Cloud computing startup CoreWeave, which is backed by chipmaker Nvidia (NVDA), reportedly broke some terms of a $7.6 billion loan agreement last year, which led to a series of technical defaults, according to the Financial Times. This comes as the company prepares for a $26 billion Nasdaq (NDAQ) IPO. Interestingly, these defaults were not because of missed payments but rather due to administrative errors. Indeed, the company accidentally used the loan funds to expand into Western Europe, which was against the terms that restricted the loan’s collateral to U.S.-based assets.
However, in December 2024, CoreWeave asked its main lender, Blackstone (BX), to amend the agreement and waive the defaults. The loan was structured through a special purpose vehicle that used GPUs and contracts with large customers as collateral. However, CoreWeave broke the terms by sending money to subsidiaries in the U.K., Spain, and Sweden to purchase GPU servers. As a result, this overstated the number of GPUs eligible as collateral, and the company failed to notify lenders of the default within the required three business days.
Despite the breach, Blackstone did not charge CoreWeave a fee for amending the loan terms since it viewed the situation as an administrative mistake. The agreement was also updated to allow foreign assets to be used as collateral going forward, and lenders have since added roughly $500 million in new funding to CoreWeave. In fact, the company has raised about $12.9 billion in total debt commitments, according to its regulatory filings.

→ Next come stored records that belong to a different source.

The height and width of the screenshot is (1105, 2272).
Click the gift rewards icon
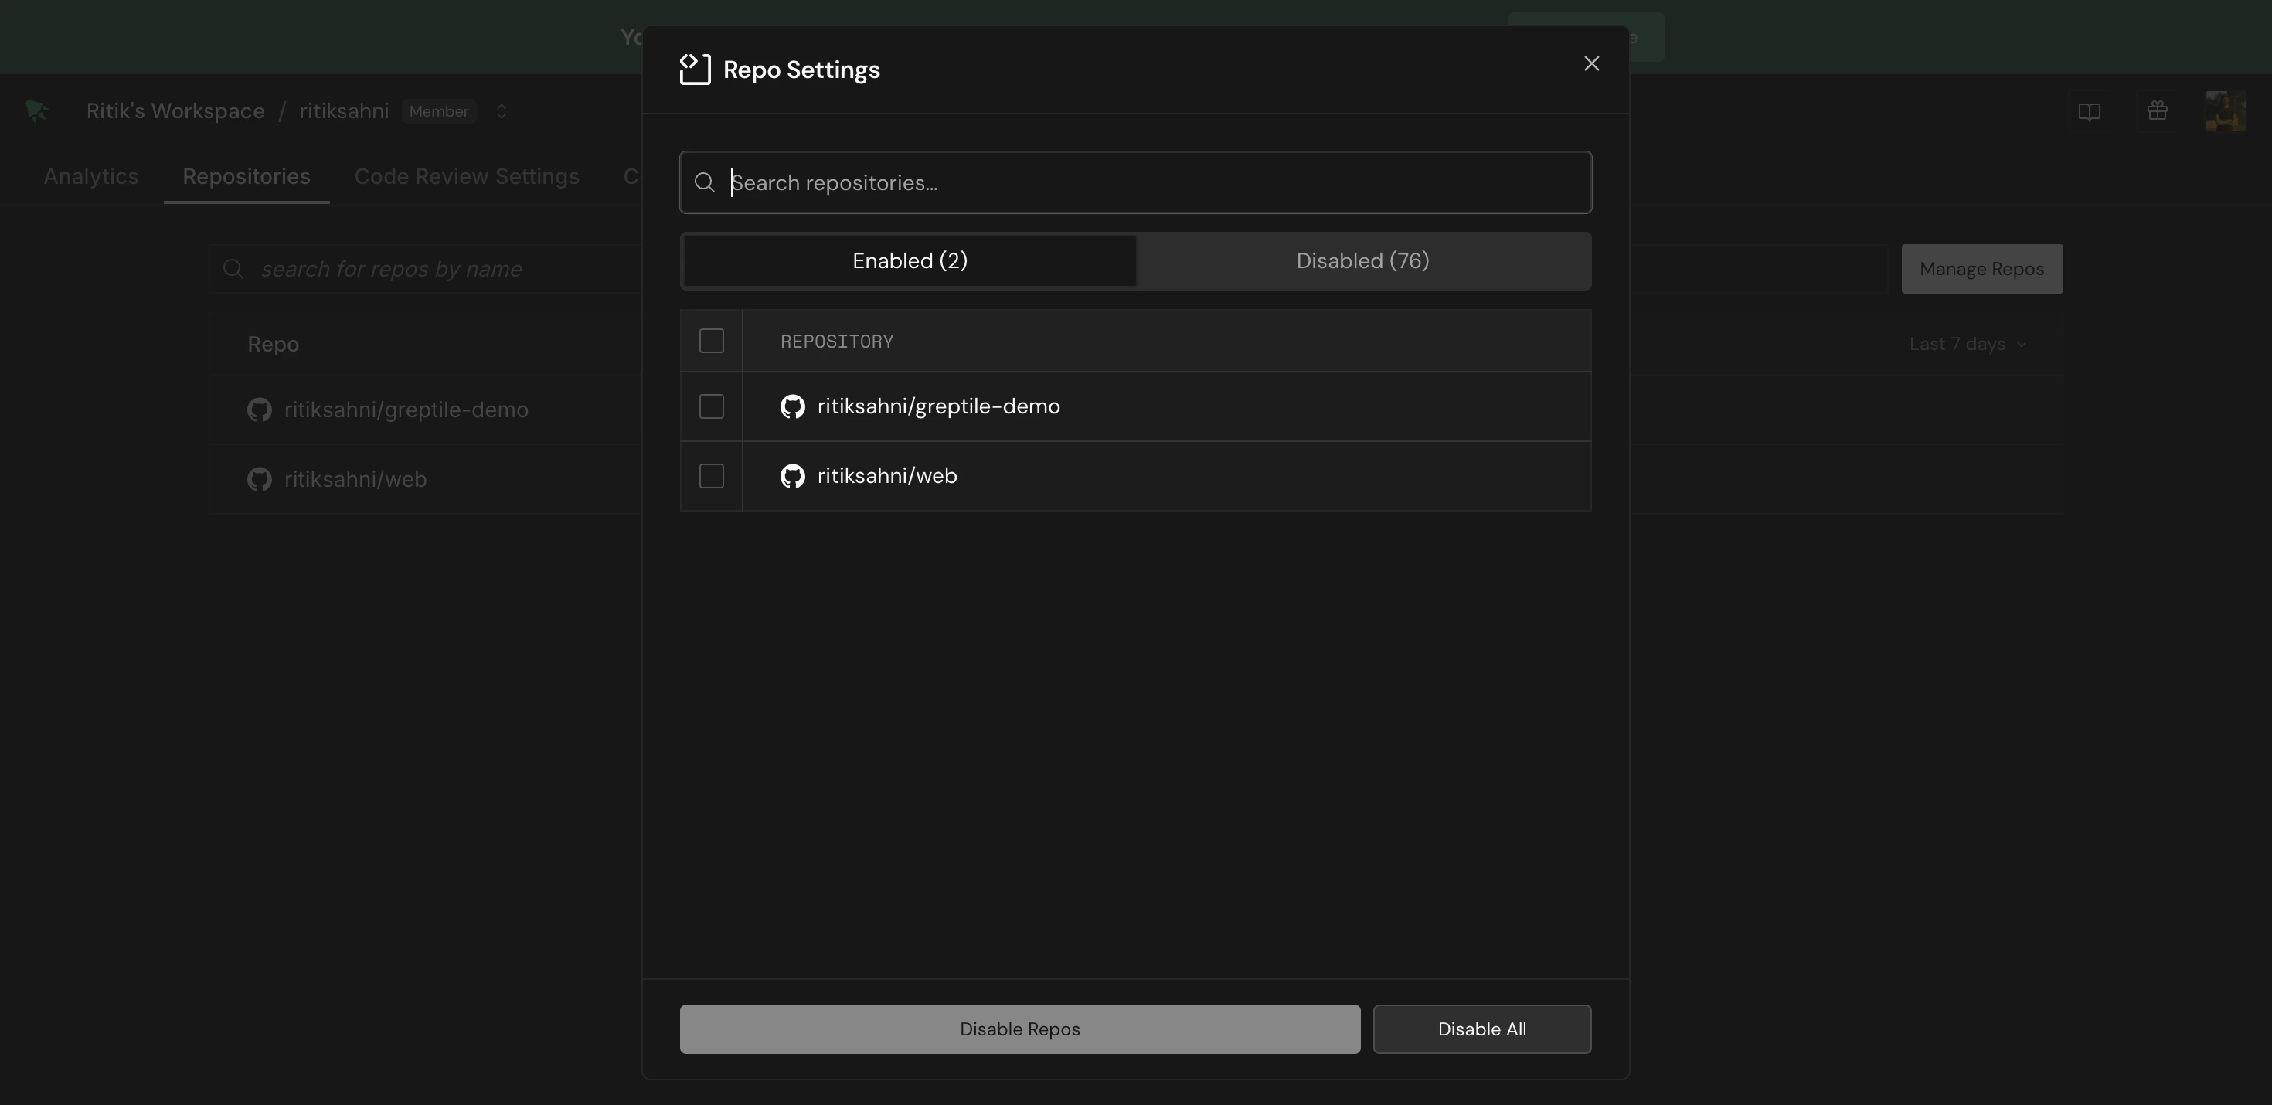click(x=2156, y=110)
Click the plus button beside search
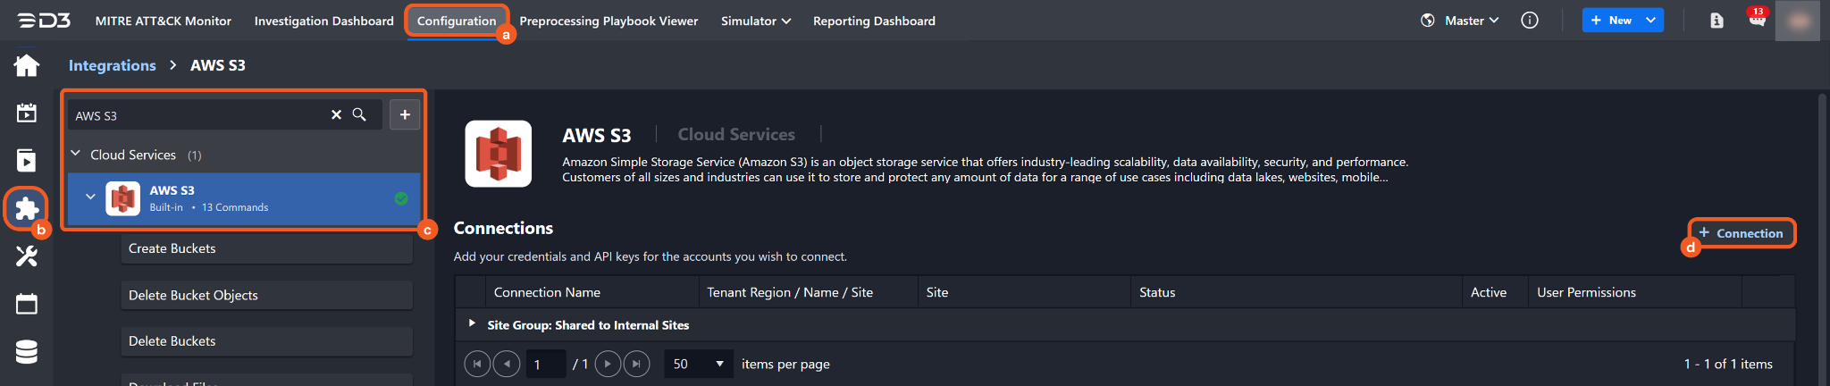 (405, 114)
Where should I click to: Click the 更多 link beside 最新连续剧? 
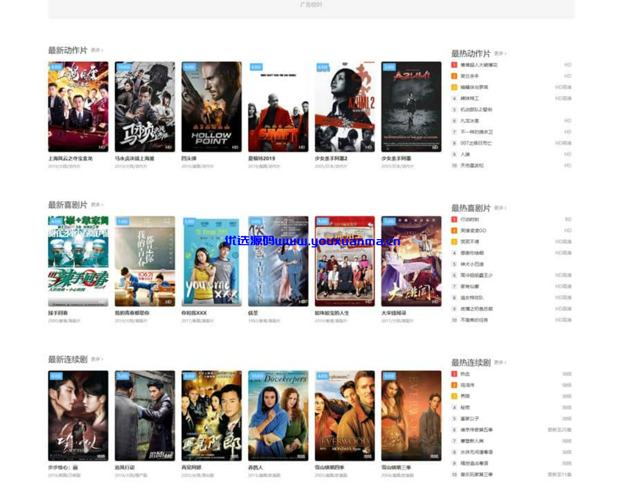click(97, 359)
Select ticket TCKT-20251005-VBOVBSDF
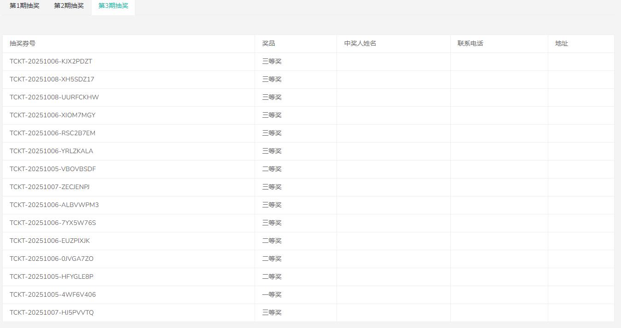Screen dimensions: 621x328 pos(52,169)
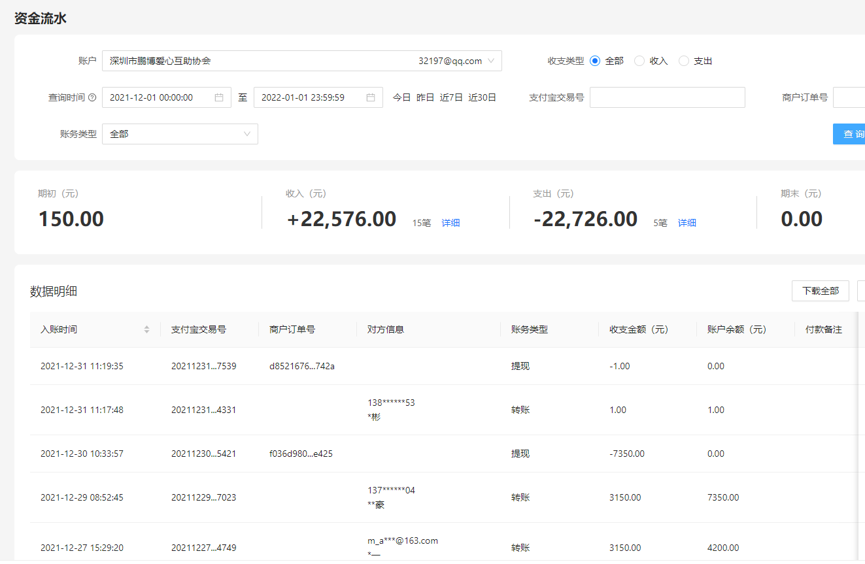The height and width of the screenshot is (564, 865).
Task: Click the end date calendar icon
Action: pyautogui.click(x=371, y=97)
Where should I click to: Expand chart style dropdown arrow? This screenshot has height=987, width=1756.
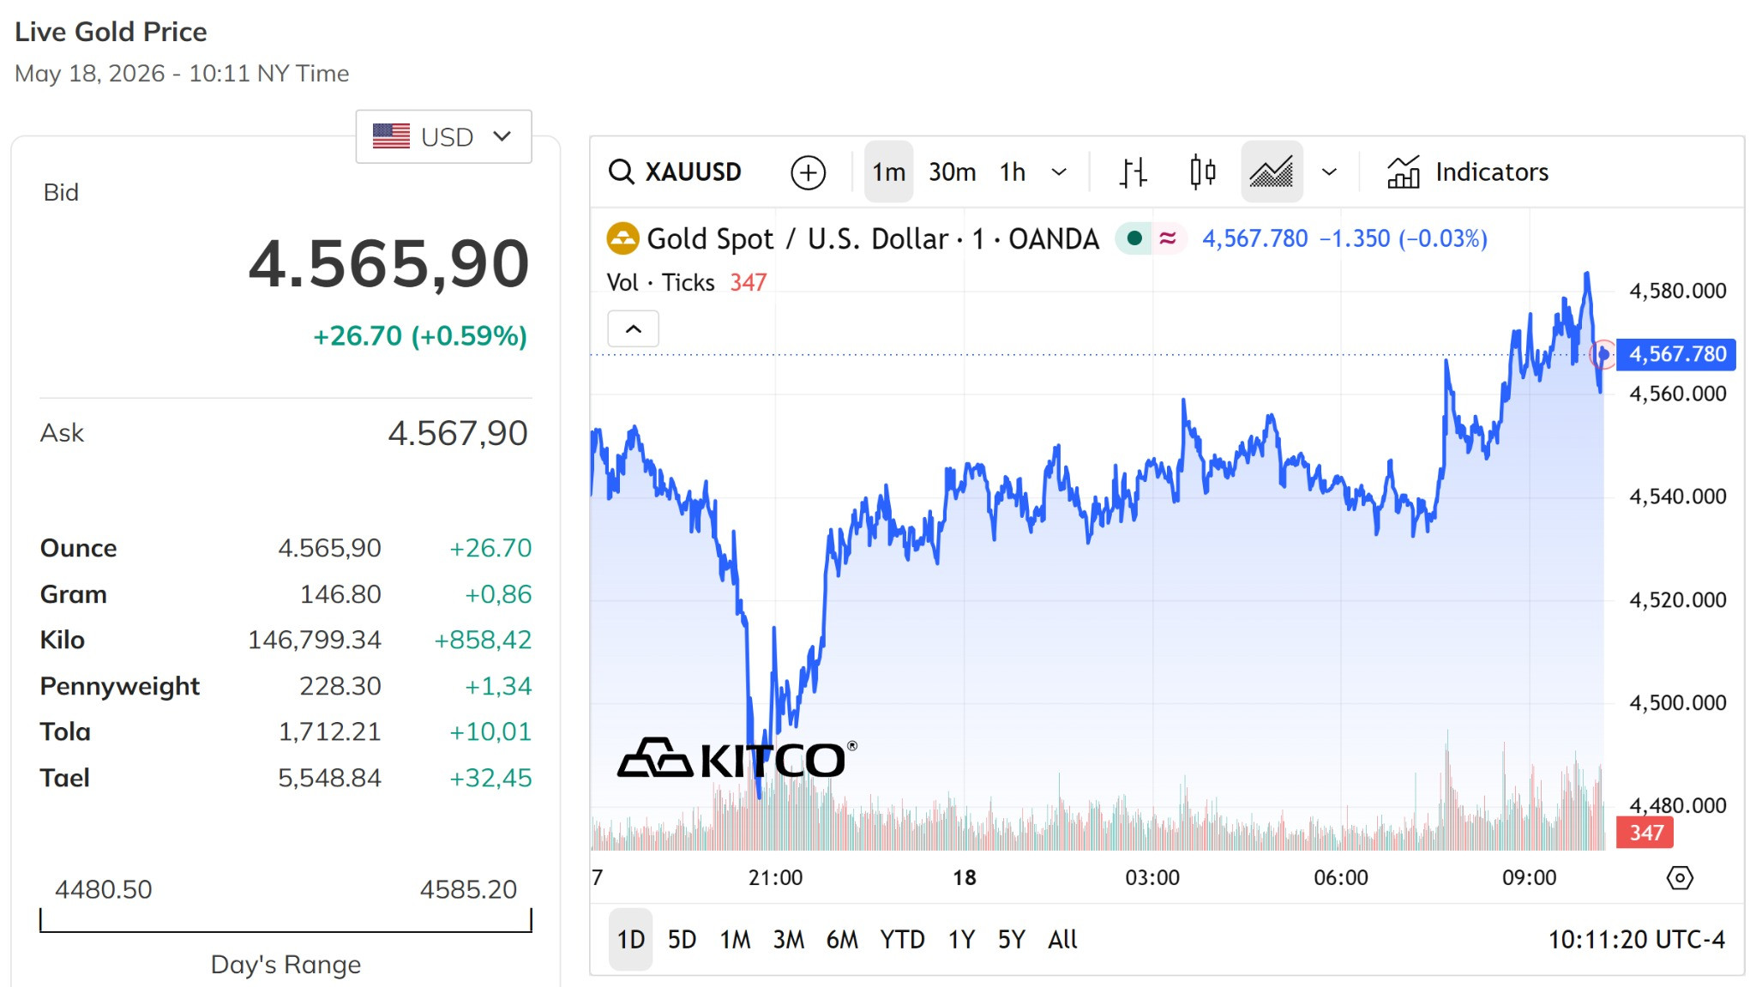click(x=1329, y=172)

Is NVDA a Good Stock to Buy?
Although you can’t invest in CoreWeave yet, you can invest in Nvidia. When turning to Wall Street, analysts remain bullish on NVDA stock, with a Strong Buy consensus rating based on 39 Buys and three Holds assigned in the past three months. Furthermore, the average NVDA price target of $176.54 per share implies an upside potential of 55.7% from current levels.